Problem – Only the lines from the one containing "Task: Click the" to the end of the records belong in the copy. Reproduce them word for word and drop the pictures.

[[ Dataset records open ]]

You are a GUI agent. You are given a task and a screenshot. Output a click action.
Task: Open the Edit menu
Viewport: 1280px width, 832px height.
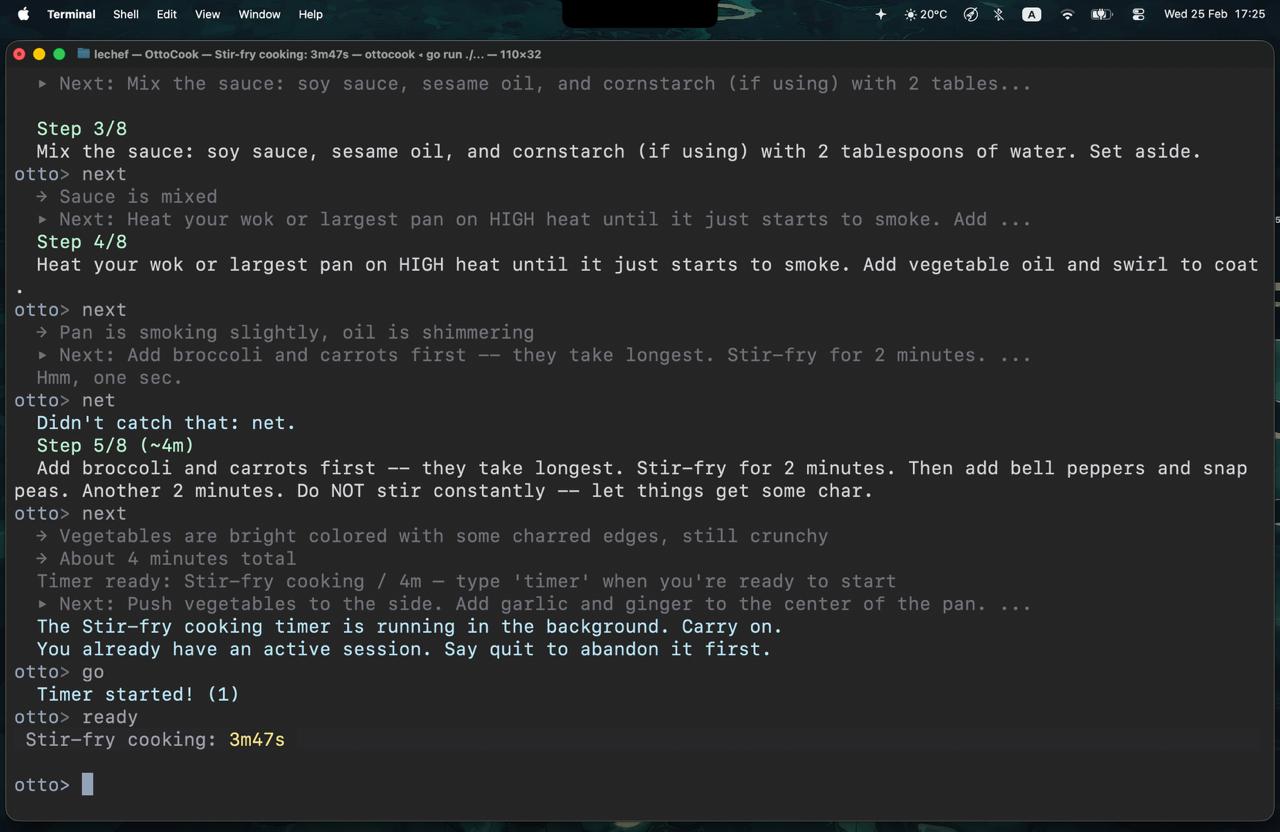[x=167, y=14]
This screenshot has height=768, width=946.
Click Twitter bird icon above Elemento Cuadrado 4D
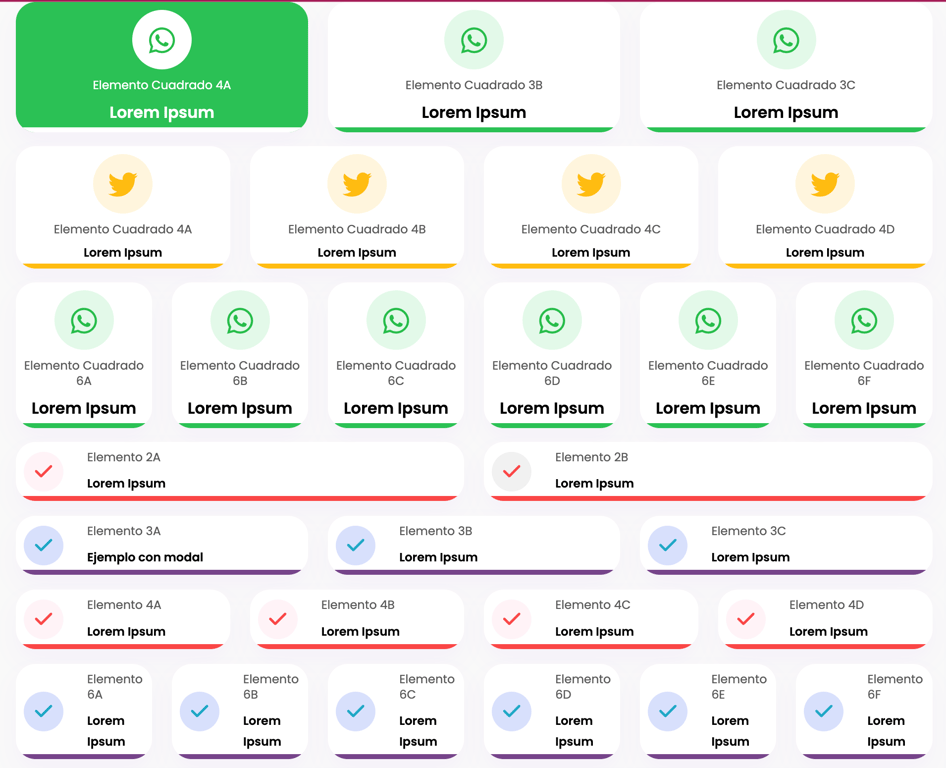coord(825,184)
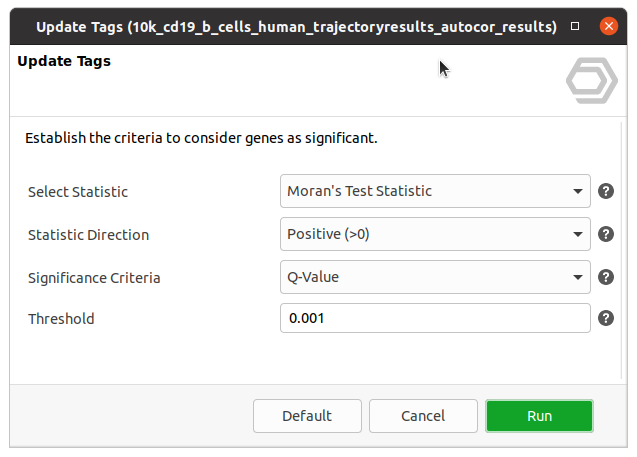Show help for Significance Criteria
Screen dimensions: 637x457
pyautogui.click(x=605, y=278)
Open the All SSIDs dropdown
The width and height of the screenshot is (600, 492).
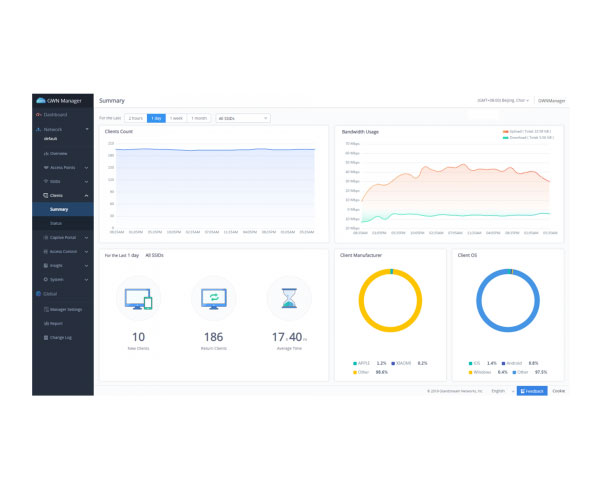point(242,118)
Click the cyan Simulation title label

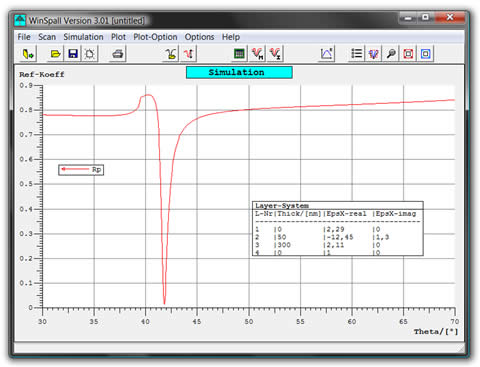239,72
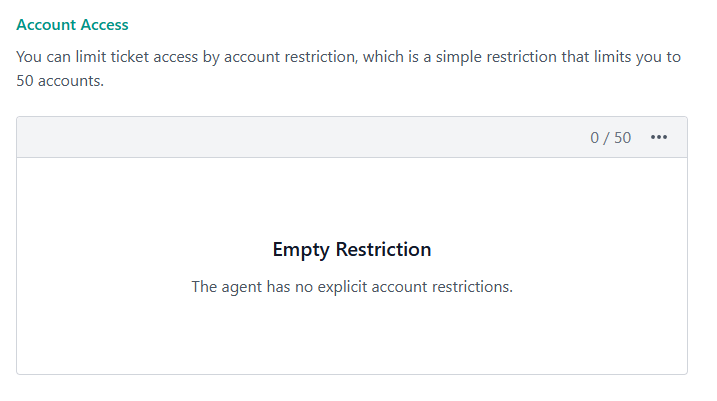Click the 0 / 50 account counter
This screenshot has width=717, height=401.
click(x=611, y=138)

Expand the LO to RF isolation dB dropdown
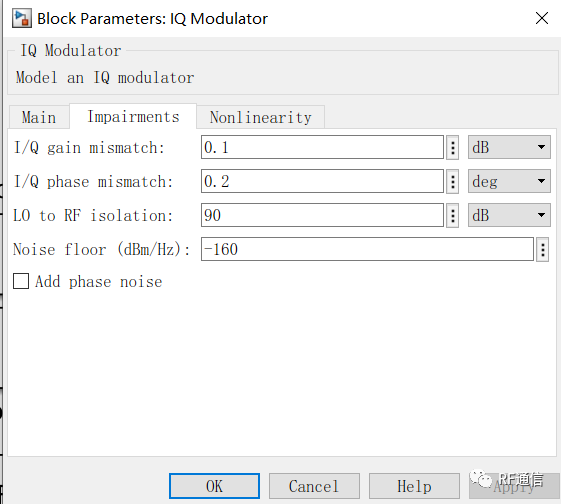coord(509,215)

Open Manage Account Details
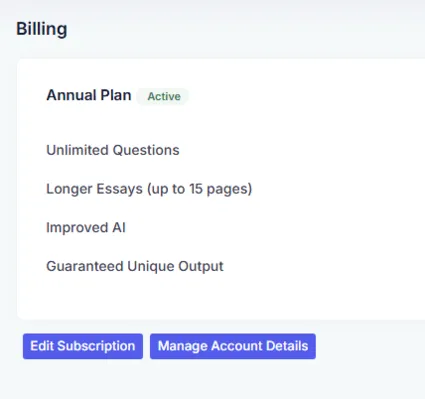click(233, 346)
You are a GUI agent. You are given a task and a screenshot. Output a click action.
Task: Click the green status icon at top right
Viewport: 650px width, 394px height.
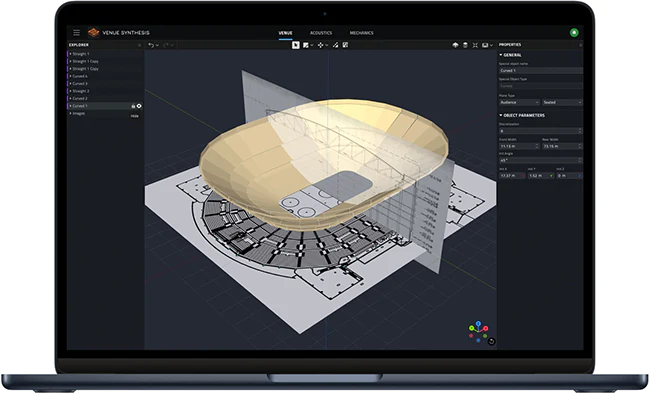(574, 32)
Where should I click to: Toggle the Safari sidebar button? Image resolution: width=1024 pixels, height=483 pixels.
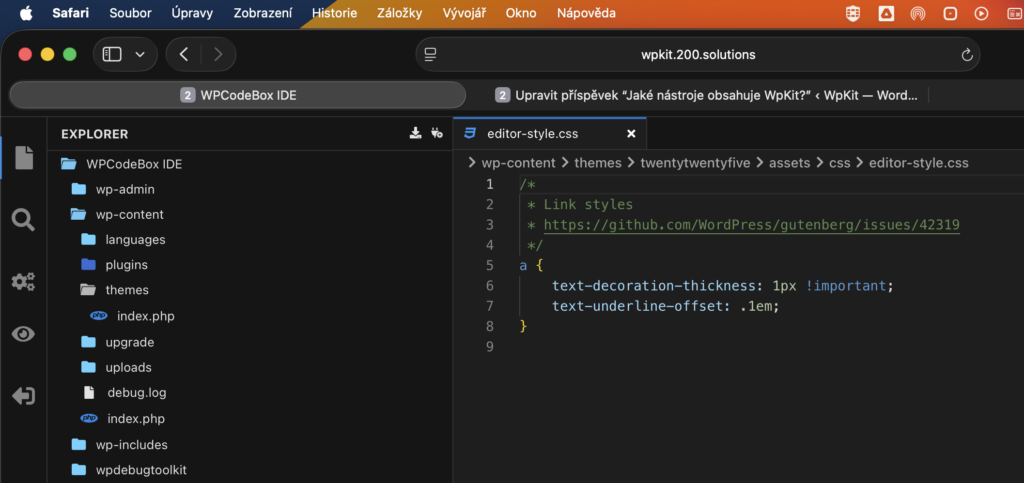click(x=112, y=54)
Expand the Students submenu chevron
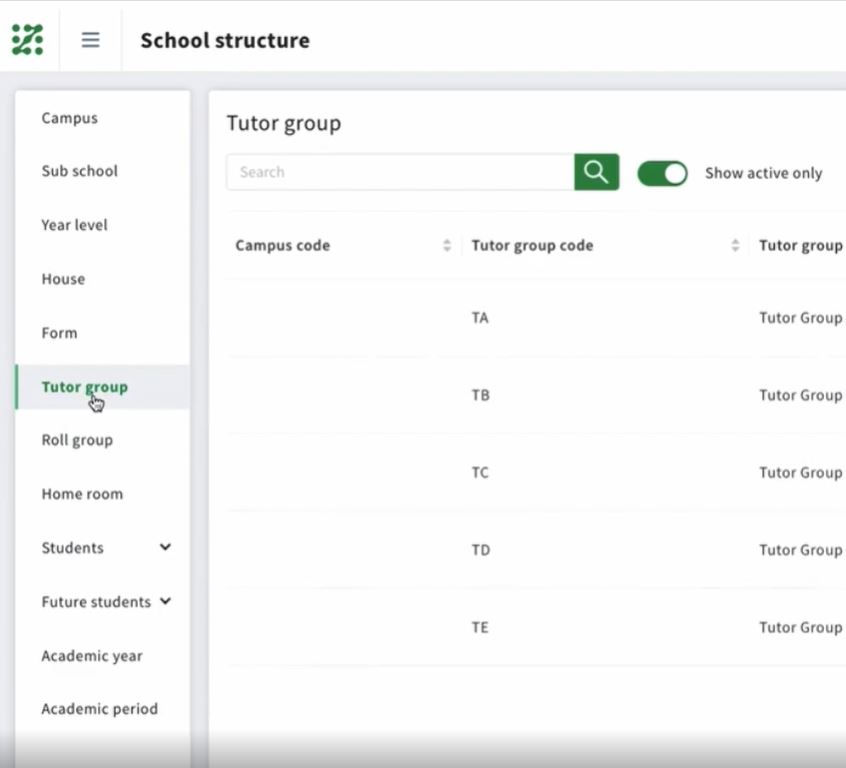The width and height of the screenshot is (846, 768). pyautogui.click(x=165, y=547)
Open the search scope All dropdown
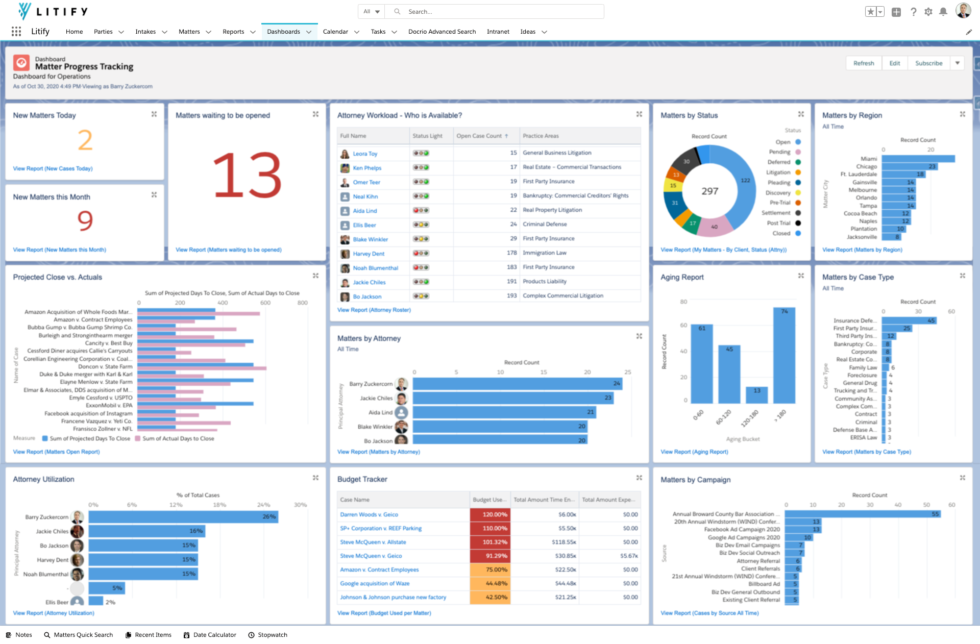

[[ Dataset records closed ]]

Solution to the exercise –
Task: Click the green status icon at top right
Viewport: 650px width, 394px height.
(574, 32)
Where should I click to: Toggle the Safari sidebar button? Image resolution: width=1024 pixels, height=483 pixels.
click(x=112, y=54)
Expand the Students submenu chevron
The width and height of the screenshot is (846, 768). pyautogui.click(x=165, y=547)
Open the search scope All dropdown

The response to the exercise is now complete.